Angesichts einer solchen Verunsicherung über ihre Methode beginnen die Praktizierenden ungewollt, ihre Shiatsu Praxis mit Regeln und Techniken aus anderen Therapieformen zu verwässern, anstatt beharrlich zu bleiben und aus den Veränderungen zu lernen, mit denen sie konfrontiert werden. Kombi-Behandlungen sind eine gängige Alternative, um die eigenen Behandlungen wieder effektiv zu machen. Ein klassisches Beispiel ist eine 40-minütige Shiatsu Behandlung, gefolgt von 20 minütigem Nadeln, um zu versuchen, alles zu beheben, was sie möglicherweise übersehen haben. Was diese Shiatsu Therapeut*innen nicht erkennen, ist, dass die Übergangsphasen, in denen sich das Einssein vertieft, in Wirklichkeit sehr wichtige Wachstumsphasen für eine*n Praktizierende*n sind; denn, wenn sie jetzt nicht im Bus bleiben, wird der nächste sie auf eine etwas andere Route bringen. Wenn sich das Einssein vertieft, kann alles ein wenig aus der Mitte geraten, und die Techniken und Strategien, auf die sie sich zuvor verlassen haben, scheinen nicht mehr auf die gleiche Weise zu funktionieren. Das Problem ist, dass sich das, was sie durch ihre Berührung wahrnehmen, erweitert und leicht verändert hat. Zu diesem Zeitpunkt sind sie unwissentlich sensibler geworden, und deshalb sind ihre Behandlungen nicht mehr so fokussiert und kontrolliert wie sie es normalerweise wären, weshalb sie nicht mehr ihre übliche starke Wirkung haben.
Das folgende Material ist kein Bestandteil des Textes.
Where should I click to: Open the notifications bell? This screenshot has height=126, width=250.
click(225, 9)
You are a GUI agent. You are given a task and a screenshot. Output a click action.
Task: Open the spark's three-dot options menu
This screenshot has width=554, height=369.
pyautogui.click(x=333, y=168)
Ähnlich wie beim Anrufen einer auswendig gelernten Telefonnummer, um dann zu hören: "Tut mir leid, Sie haben eine private Nummer angerufen", fühlen sie sich von einer vertrauten und zuverlässigen Praxis entfremdet, da sich ihre Verbindung zu den Meridianen weiterentwickelt hat. In gewisser Weise lernen wir Shiatsu nie wirklich. Je mehr wir üben und je besser wir werden, desto besser sind wir in der Lage, jede Behandlung auf einer höheren Ebene des Kontakts zu beginnen. Das Energiefeld des Klienten ist offen für alles, was wir als Praktizierende einbringen, und wird in der Lage sein, es in jeder Tiefe der Arbeit zu spiegeln und aufzunehmen, wenn wir die richtige Absicht haben. Shiatsu zu geben, kann sich oft so anfühlen, als würde man ein neues Level eines Computerspiels betreten, das man schon eine Weile spielt. Bislang hast du bestimmte Fähigkeiten entwickelt, die dir zum Erfolg verhelfen, aber wenn du eine neue Ebene betrittst, werden diese auf unterschiedliche Weise getestet. Bestimmte Fertigkeiten, an die du gewöhnt bist, werden irrelevant, während andere neue Signale und Empfindungen zu schwingen beginnen. Es werden neue und intuitive Informationen zur Verfügung stehen, und es kann einige Zeit dauern, sich daran zu gewöhnen. Auch wenn es am Anfang schwierig sein mag, dies zu übersetzen, aber vertrau mir, dass dein kraftvolles Shiatsu bald zurückkehren wird, größer und besser.

Spiegel des Seins

Als Shiatsu Therapeut hatte ich vor ein paar Jahren das Gefühl, dass sich der Kreis geschlossen hatte. Wiederum war es etwas, dem ich nie viel Beachtung geschenkt habe. Wenn ich auf die Jahre zurückblicke, kann ich jetzt sehen, dass ich an einem Punkt mein Verständnis von Energien in unerforschtes Gebiet trieb, auf der Suche nach etwas Größerem. Am Anfang war ich, wie viele, die Shiatsu aussuchen, ein Suchender. Ich suchte nach einer äußeren Kraft, nach einer Art universeller kosmischer Macht, die ich kanalisieren konnte, um mich und meine Klienten zu heilen. Nach Jahren von Versuch und Irrtum, Magie und Verlust wurde mir schließlich klar, dass ich, egal wo ich hinschaute, immer nur Seiten von mir selbst fand. Ich kam zu dem Schluss, dass es nichts außerhalb von mir gab, das nicht auf irgendeine Weise ein Teil von mir war. Wenn ich behandelte, war ich der Spiegel, und was ich dachte oder erlebte, waren Reflexionen meiner selbst. Ich hatte das Gefühl, dass sogar meine Klienten in gewisser Weise ein Teil von mir waren. Letzten Endes behandelte ich nur mich selbst.